§ **EXERCISE TEXT**
......

The Plateau of LLM Pre-Training: Why the Future of AI Lies Elsewhere
We've all heard about the explosive growth of AI, especially with large language models (LLMs). But according to AI expert Ilya Sutskever, the days of scaling LLMs through pre-training alone are numbered. In his groundbreaking talk, "Sequence to Sequence Learning with Neural Networks," Sutskever highlighted an uncomfortable truth: pre-training as we know it will end.
The Plateau of Pre-Training
Pre-training, once the holy grail of AI development, has reached a plateau. While compute resources continue to grow—thanks to better hardware, algorithms, and larger clusters—data is no longer growing at the same rate. As Sutskever put it, "We have but one internet. Data is the fossil fuel of AI." The reality is, the internet is finite, and with it, the vast data reservoirs we've relied on to fuel AI progress.

......

§ **ACTION ITEM**
For each statement, say yes or no to whether it agrees with the text on LLM pre-training, quoting the words from the text that decide it: (a) compute resources have stopped growing; (b) Sutskever is quoted calling data the fossil fuel of AI; (c) the internet is described as finite. The records have no connection to the text on LLM pre-training.

§ **EXTRACTED DATA**
......

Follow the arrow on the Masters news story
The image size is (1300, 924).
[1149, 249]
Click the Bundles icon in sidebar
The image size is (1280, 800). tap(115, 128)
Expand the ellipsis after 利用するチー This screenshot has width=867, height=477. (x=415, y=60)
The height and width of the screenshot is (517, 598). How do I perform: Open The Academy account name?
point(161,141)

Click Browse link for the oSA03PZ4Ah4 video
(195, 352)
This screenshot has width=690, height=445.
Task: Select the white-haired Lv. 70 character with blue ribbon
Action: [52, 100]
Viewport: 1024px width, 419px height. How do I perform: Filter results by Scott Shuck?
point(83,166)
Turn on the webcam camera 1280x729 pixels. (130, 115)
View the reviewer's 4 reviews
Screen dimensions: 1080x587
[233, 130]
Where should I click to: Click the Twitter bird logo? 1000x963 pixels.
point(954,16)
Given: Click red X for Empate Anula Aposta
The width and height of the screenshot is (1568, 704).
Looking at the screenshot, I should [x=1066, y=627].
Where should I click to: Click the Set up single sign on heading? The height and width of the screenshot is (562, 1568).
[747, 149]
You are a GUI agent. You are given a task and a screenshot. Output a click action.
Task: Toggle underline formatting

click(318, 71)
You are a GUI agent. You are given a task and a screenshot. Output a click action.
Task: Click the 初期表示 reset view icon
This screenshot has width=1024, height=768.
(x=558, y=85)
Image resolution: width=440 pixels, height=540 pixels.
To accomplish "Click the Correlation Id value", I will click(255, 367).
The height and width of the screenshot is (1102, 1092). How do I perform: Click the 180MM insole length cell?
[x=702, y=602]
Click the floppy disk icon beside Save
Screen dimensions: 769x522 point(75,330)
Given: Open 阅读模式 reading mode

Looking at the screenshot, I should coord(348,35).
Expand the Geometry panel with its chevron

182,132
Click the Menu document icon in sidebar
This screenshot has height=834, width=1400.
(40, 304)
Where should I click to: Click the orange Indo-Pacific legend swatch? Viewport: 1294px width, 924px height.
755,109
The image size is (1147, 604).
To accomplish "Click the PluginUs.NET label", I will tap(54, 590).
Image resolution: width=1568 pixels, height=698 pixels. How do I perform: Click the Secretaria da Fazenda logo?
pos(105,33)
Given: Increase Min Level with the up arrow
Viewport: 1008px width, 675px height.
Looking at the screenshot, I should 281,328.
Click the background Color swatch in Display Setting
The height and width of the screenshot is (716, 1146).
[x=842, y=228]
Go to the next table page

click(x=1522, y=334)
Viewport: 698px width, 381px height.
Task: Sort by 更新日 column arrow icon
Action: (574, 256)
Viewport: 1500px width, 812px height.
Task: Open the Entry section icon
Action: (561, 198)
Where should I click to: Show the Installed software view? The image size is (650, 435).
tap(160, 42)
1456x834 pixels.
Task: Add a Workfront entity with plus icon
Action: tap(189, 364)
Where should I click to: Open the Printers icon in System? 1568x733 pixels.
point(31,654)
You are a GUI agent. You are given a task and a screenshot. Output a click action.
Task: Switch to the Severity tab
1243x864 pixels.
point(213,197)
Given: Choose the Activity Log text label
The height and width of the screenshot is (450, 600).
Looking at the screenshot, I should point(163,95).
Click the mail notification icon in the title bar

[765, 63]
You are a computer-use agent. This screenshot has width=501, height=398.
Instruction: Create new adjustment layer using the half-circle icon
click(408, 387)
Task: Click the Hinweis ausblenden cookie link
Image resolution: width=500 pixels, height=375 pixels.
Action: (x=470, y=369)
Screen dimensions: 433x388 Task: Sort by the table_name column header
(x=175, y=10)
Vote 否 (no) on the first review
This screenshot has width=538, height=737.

......

§ **REPLY TO THE EXERCISE**
(a) No: "While compute resources continue to grow"
(b) Yes: "Data is the fossil fuel of AI."
(c) Yes: "the internet is finite"